Start the copy at the line holding "The height and" and continue it exactly through the last line of the entries, leaving out pictures and anything else.

--- Entries shown ---

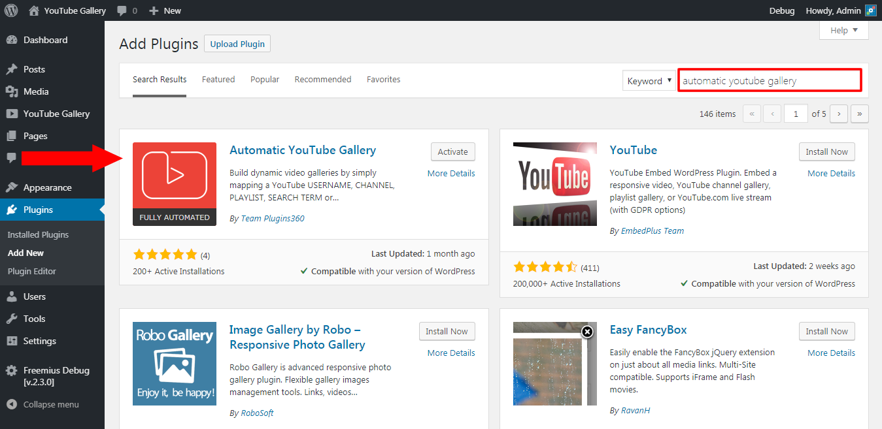
Task: Jump to the last results page
Action: (859, 114)
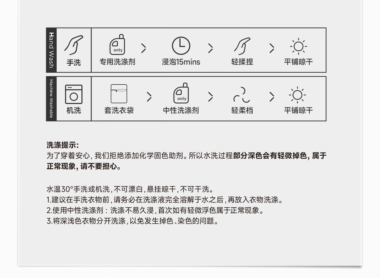Click the detergent bottle icon above 中性洗涤剂
This screenshot has height=278, width=380.
(181, 93)
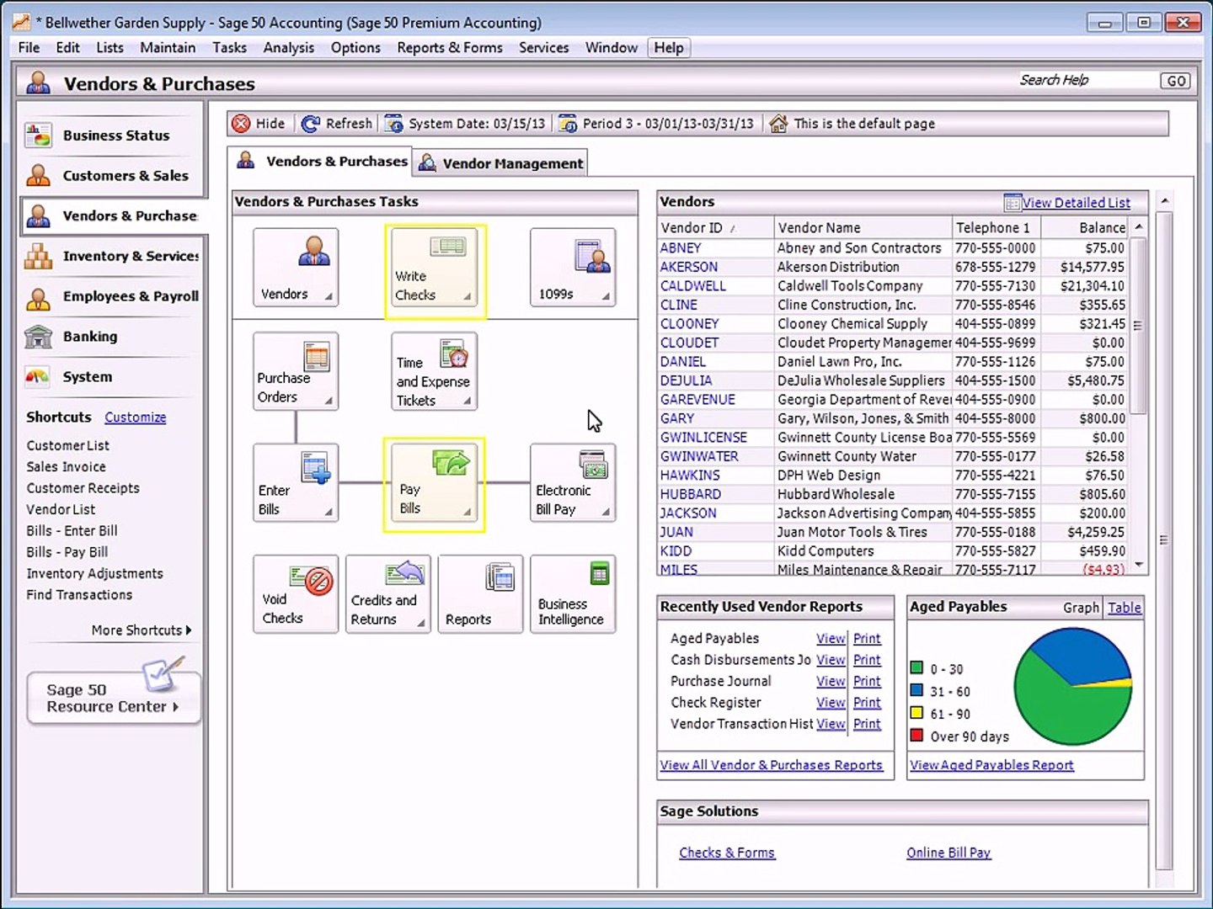Image resolution: width=1213 pixels, height=909 pixels.
Task: Expand the Sage 50 Resource Center
Action: coord(114,698)
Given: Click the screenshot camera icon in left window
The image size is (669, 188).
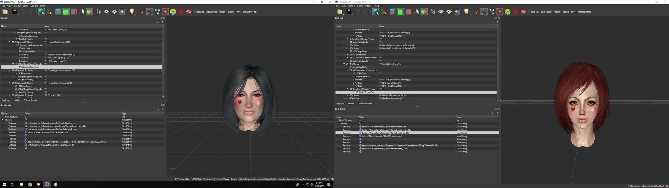Looking at the screenshot, I should (122, 11).
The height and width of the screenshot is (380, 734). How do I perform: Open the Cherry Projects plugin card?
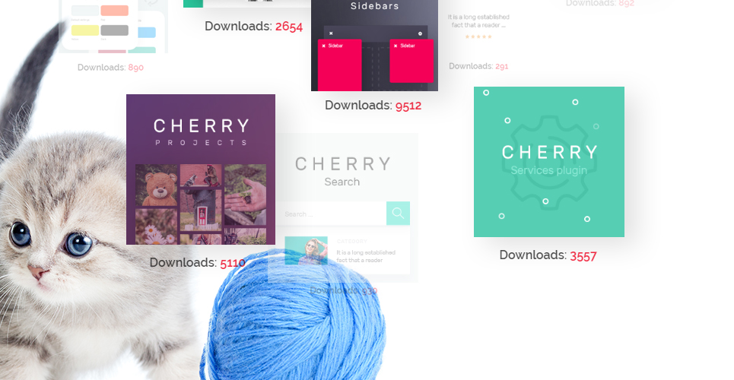[201, 169]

---

■ Solution below
The height and width of the screenshot is (380, 734). How do I perform: Open the Cherry Projects plugin card?
[201, 169]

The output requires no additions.